Task details: Please report each line of the records below that contains the word "horizontal", copying every such line in full.

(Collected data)
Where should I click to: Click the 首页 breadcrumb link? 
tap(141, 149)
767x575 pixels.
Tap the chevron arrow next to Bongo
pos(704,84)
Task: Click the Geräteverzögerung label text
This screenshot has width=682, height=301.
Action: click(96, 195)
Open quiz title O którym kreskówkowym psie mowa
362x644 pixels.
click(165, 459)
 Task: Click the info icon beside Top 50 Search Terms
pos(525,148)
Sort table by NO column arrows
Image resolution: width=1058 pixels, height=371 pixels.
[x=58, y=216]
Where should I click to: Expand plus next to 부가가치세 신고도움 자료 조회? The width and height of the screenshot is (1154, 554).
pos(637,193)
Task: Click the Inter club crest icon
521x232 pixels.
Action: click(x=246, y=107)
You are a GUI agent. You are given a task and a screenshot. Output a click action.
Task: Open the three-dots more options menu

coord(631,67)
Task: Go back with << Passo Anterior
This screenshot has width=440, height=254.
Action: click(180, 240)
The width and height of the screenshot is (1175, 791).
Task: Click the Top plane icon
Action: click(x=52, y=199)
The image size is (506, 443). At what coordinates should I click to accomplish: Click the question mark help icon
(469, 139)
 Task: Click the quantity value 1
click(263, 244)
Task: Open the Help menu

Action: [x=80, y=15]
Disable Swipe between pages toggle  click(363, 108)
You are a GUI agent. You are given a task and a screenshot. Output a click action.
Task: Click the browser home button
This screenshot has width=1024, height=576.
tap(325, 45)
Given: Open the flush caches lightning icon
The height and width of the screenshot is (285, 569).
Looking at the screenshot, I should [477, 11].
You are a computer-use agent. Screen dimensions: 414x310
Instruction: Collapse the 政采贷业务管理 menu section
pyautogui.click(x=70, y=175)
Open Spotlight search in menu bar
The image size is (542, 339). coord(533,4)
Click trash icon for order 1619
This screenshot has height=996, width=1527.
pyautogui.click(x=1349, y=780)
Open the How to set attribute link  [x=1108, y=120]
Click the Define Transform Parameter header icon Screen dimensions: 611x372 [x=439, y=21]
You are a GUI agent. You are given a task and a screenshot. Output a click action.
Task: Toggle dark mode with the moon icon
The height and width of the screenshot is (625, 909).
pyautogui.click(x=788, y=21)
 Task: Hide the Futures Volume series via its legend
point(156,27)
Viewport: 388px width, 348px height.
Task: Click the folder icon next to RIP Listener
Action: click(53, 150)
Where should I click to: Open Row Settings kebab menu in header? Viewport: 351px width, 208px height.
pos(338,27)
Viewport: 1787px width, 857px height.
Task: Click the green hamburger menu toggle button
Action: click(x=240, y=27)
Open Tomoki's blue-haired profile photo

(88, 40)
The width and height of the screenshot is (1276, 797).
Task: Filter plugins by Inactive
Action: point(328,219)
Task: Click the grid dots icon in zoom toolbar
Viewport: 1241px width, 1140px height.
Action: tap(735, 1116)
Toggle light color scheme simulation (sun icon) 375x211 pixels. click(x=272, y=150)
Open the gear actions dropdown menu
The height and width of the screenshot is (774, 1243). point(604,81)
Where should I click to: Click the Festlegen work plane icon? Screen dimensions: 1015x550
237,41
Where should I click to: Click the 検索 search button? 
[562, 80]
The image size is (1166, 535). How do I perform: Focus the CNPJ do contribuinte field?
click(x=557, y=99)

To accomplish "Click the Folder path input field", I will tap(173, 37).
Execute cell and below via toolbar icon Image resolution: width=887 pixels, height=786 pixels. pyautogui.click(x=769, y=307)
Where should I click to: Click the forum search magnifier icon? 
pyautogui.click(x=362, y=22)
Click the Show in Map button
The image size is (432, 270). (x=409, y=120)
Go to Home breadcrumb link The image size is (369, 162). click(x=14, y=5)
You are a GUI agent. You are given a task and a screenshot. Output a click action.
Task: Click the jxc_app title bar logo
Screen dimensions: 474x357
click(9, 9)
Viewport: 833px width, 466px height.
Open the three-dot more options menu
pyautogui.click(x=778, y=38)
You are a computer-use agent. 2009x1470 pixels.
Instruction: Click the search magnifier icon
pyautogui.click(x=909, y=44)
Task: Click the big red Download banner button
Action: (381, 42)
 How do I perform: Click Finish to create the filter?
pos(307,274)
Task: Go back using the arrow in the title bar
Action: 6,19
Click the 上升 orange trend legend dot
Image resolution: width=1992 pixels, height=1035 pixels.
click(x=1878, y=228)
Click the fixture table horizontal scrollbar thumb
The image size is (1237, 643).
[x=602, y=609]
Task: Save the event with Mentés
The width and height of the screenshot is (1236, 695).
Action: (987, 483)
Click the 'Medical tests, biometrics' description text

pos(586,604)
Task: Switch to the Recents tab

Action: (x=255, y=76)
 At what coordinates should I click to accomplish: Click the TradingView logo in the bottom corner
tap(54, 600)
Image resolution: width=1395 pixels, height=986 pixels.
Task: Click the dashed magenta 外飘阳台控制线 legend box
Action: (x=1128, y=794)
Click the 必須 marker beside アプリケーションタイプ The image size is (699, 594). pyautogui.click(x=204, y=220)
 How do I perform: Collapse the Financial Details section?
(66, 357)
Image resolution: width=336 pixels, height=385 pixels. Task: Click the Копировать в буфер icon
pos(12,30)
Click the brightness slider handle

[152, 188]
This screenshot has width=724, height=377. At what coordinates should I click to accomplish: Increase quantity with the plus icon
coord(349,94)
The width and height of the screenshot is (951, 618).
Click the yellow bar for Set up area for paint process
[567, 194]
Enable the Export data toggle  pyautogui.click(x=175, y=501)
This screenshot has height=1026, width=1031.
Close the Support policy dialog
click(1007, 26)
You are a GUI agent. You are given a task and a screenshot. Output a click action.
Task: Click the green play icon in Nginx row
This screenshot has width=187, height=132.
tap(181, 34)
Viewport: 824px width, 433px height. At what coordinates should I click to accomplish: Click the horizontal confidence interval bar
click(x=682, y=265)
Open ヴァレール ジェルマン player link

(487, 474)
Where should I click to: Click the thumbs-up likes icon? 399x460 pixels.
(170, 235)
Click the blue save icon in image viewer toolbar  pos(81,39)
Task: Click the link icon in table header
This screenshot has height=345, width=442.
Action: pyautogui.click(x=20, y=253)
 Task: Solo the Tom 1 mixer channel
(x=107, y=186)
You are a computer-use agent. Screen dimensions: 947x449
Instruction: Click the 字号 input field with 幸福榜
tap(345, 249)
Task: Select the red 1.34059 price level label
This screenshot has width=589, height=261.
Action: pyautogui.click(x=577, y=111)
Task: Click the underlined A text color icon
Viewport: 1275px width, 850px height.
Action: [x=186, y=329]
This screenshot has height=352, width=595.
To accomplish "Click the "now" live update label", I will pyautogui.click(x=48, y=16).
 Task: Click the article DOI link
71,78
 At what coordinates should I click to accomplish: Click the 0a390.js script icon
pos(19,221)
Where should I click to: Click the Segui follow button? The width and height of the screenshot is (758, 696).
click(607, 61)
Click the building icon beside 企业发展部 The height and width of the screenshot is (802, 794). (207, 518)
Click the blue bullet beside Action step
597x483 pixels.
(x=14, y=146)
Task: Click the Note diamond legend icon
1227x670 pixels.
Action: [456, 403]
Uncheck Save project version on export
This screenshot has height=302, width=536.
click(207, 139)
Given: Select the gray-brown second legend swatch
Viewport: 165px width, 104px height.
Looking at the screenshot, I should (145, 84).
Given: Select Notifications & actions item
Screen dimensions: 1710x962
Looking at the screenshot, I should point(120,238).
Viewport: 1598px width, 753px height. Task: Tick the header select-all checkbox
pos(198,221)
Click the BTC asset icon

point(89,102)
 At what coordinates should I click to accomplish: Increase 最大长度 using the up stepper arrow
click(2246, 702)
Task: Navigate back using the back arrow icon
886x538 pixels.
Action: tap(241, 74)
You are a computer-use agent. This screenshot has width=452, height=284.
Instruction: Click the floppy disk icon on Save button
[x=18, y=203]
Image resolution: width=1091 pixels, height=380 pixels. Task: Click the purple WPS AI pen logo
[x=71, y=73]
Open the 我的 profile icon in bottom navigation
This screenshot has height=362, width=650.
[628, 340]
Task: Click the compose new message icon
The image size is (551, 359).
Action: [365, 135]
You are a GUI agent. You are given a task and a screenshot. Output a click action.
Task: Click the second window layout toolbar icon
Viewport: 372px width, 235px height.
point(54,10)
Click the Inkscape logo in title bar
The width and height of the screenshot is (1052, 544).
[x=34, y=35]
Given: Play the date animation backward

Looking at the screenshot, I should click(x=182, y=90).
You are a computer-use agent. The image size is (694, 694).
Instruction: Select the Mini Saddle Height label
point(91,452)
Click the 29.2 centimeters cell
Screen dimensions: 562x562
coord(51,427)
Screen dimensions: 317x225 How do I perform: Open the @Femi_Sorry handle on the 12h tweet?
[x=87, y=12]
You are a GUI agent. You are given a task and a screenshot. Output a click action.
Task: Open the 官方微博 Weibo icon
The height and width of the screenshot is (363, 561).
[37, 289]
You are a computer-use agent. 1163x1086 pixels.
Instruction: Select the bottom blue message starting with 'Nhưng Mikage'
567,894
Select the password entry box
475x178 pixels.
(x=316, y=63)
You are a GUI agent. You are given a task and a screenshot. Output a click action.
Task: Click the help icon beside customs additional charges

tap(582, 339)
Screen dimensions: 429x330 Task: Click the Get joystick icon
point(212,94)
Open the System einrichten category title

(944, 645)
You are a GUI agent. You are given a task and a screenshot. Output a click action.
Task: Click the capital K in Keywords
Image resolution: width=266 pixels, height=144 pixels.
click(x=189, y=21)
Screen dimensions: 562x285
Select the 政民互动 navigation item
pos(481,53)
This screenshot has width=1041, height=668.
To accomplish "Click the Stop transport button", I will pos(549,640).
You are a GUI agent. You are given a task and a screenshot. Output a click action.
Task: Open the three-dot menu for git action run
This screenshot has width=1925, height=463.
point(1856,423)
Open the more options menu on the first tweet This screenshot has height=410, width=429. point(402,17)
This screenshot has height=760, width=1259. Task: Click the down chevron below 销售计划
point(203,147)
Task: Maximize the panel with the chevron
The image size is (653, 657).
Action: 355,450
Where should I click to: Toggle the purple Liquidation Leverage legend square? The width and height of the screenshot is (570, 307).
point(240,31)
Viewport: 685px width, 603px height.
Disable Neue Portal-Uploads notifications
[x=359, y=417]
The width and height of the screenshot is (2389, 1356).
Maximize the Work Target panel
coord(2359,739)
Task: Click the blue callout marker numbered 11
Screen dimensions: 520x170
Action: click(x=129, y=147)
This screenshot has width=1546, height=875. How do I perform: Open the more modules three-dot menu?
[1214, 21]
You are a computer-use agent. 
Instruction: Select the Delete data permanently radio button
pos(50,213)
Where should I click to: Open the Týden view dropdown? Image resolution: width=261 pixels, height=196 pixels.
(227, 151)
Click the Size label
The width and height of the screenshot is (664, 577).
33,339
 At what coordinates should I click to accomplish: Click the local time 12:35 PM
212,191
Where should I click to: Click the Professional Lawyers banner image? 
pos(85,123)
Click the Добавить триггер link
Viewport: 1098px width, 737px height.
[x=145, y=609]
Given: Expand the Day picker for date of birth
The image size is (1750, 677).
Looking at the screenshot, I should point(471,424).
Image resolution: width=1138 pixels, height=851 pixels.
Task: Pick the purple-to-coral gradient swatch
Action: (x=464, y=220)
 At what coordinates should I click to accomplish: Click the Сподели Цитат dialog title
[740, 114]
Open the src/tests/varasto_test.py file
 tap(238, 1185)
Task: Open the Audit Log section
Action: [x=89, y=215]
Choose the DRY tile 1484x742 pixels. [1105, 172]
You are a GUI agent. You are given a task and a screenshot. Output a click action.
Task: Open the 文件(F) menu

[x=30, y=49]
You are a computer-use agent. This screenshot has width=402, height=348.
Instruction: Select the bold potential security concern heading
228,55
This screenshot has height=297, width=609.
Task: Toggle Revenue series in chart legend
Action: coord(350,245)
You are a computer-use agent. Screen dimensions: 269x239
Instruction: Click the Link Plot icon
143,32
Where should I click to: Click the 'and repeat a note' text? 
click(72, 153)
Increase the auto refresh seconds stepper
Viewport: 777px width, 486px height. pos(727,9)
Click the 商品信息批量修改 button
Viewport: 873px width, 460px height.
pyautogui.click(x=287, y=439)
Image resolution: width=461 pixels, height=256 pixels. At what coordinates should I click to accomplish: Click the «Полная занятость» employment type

Exercise solution:
Click the fixture table horizontal scrollbar thumb
Viewport: 824px width, 433px height. At what coordinates should I click to accomplish: Click the horizontal confidence interval bar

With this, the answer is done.